The more my dogs want the reinforcer, the harder they work. If the dog doesn't understand that he gets the food (tug or whatever else), he may drop the item and/or refuse to pick up again in anticipation of the food. But if the dog understands the access to the reinforcer is through working, you'll just see the dog working harder and holding on because that is THE only way to get the reinforcer.


----------



## jackie_hubert (Jun 2, 2010)

So we tried a few methods. This is what ended up working:





 
I apologize that the first shot is not completely in camera.


----------



## RedDogs (Jan 30, 2010)

Beautiful! And I LOVE that you have before and after to compare it with!

Thanks for sharing.


----------



## Stretchdrive (Mar 12, 2011)

I just wanted to share a picture of my Filly doing her hold it command. Hold it means hold it no matter what it is


----------



## RedDogs (Jan 30, 2010)

Great photo! We've played with the hotdog retrieve, etc.... lots of fun!


----------



## FlyingQuizini (Oct 24, 2006)

RedDogs said:


> Great photo! We've played with the hotdog retrieve, etc.... lots of fun!
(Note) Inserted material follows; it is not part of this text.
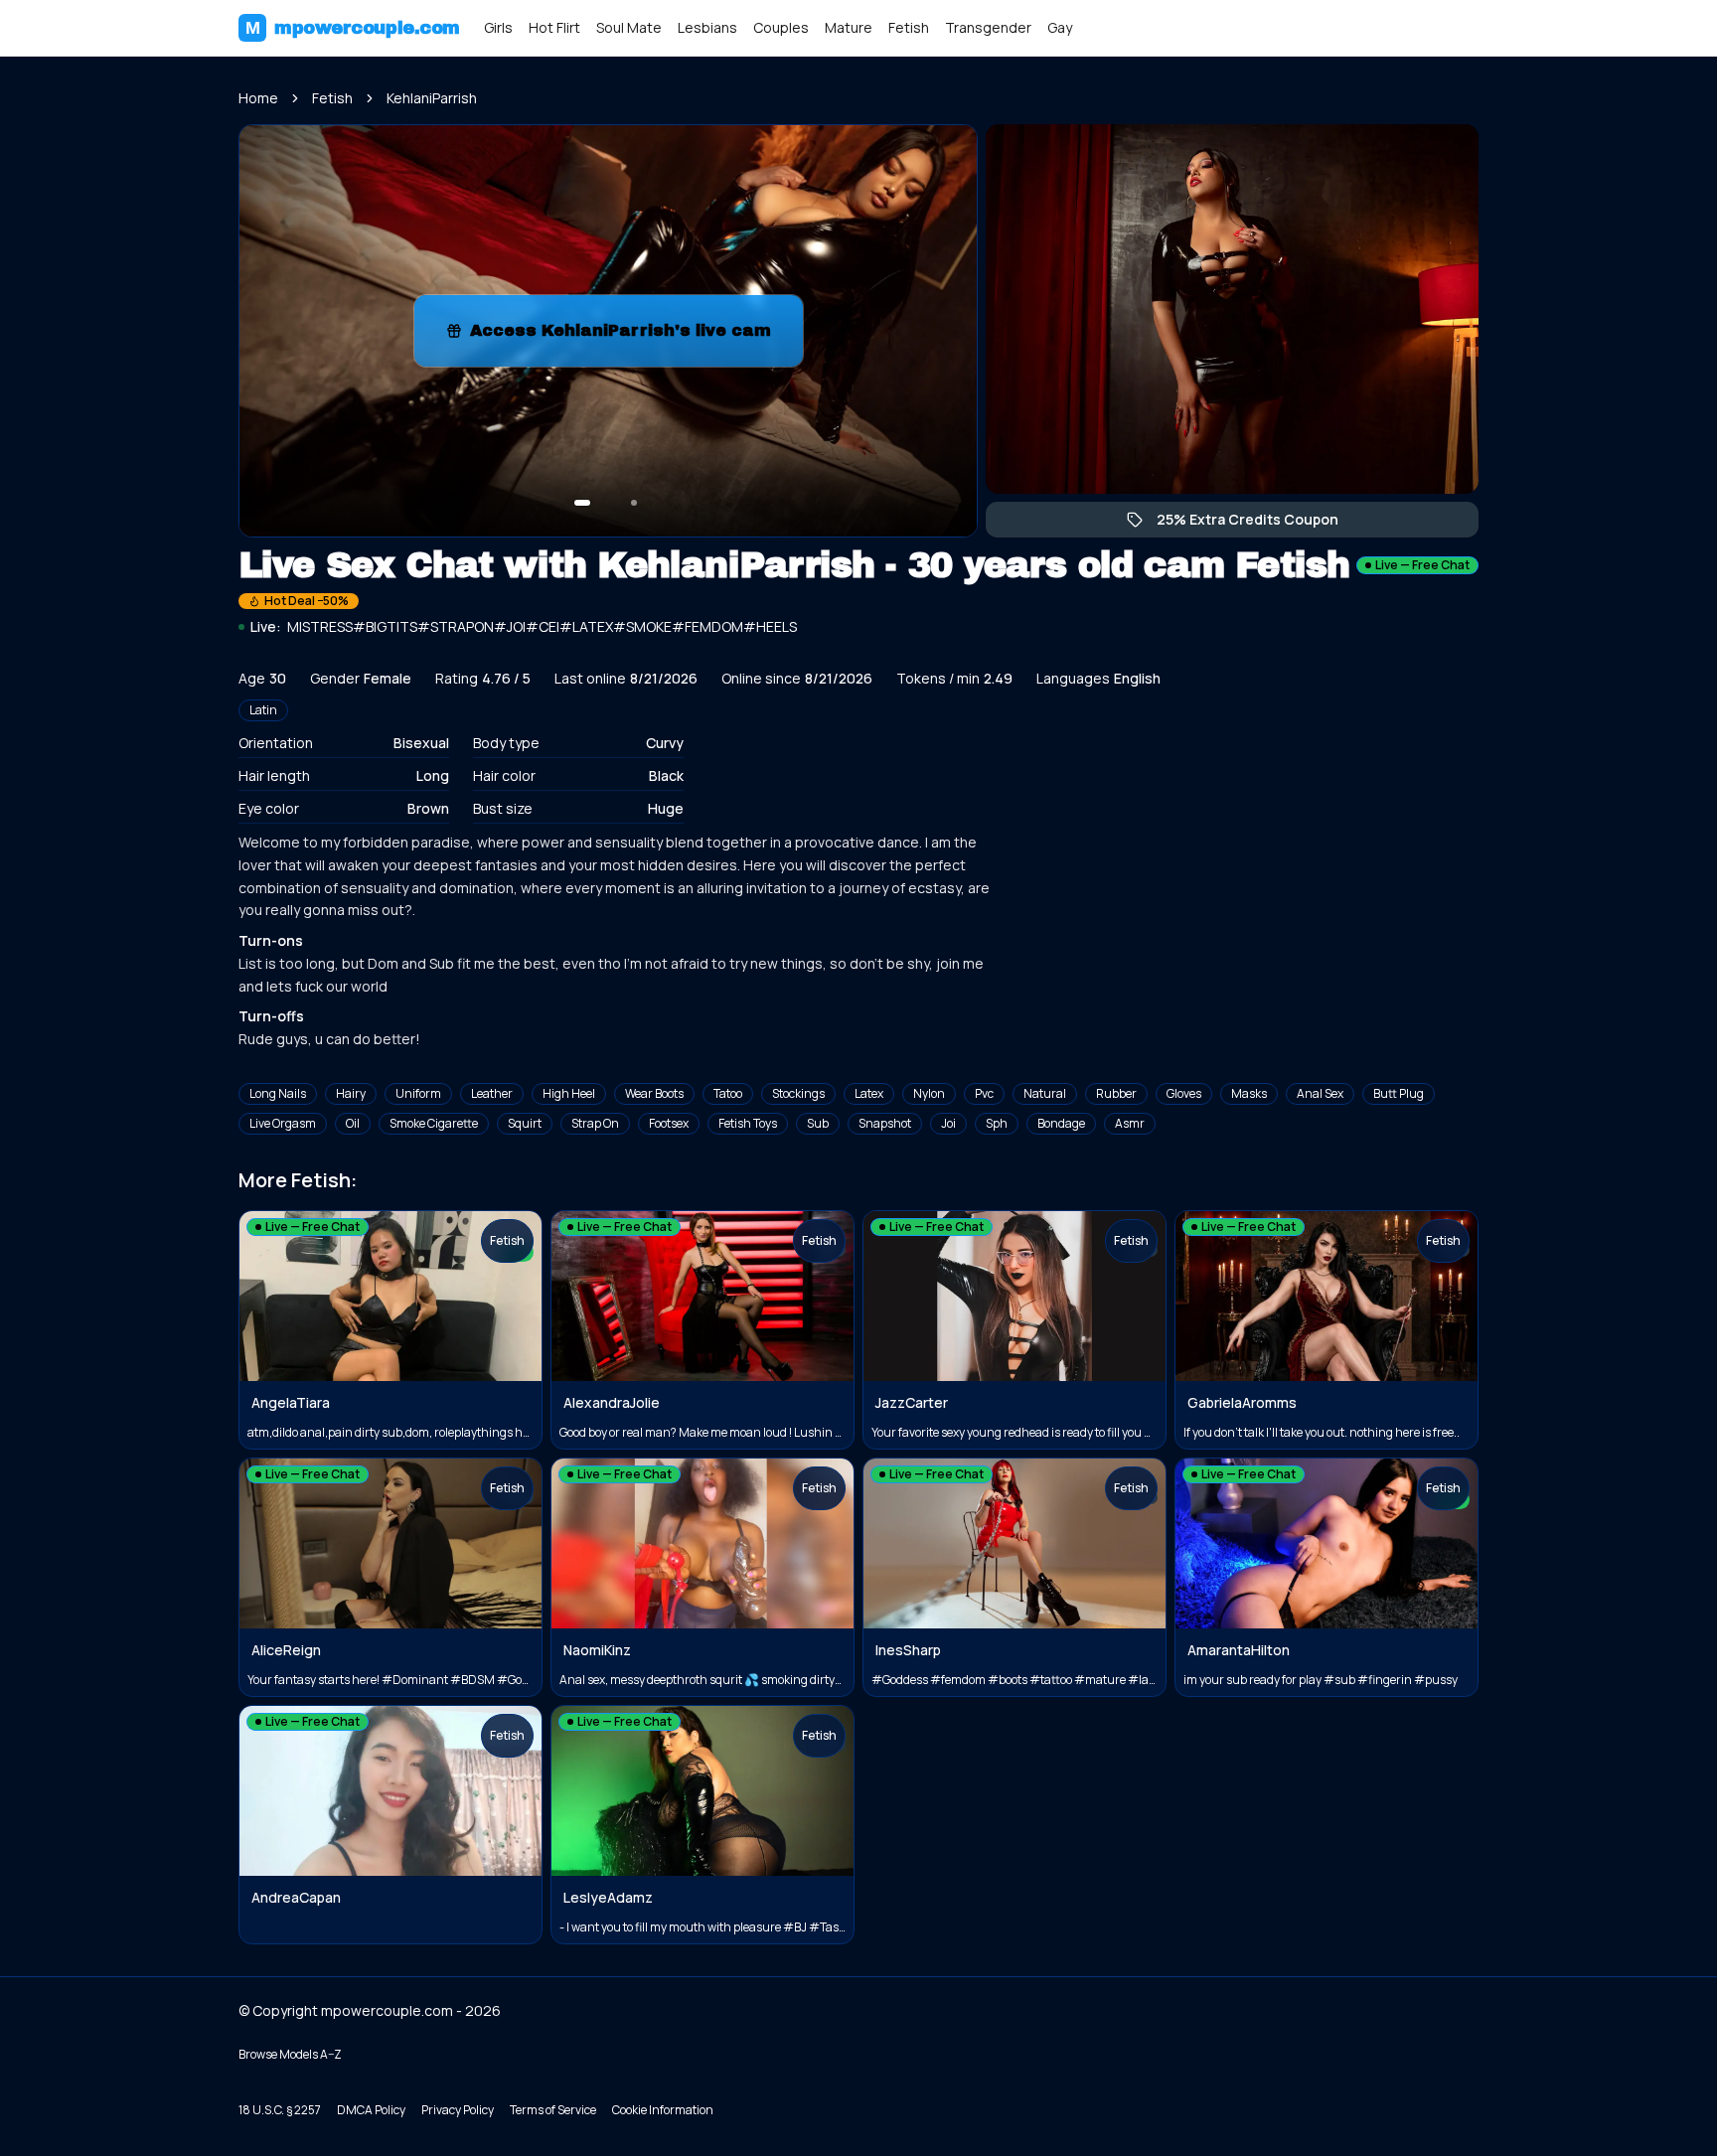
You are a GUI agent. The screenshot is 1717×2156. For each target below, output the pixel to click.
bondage (1061, 1123)
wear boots (654, 1093)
Hot dog retrieve a' la Steve & Jen White? I have a piece of Steve's heater hose around here somewhere from when we did that at Clicker Expo one year. Never did get the full retrieve. I can hand him a hotdog and he'll hold it, but we haven't gotten the full motion of the retrieve yet. Would love to see video if you have it on one of your dogs!


----------



## RedDogs (Jan 30, 2010)

Ill have to look for or do a video.... I had more luck with freezing it and then gradually using a more -thawed hotdog... the problem with the hose is that I never actually went out to buy any!


----------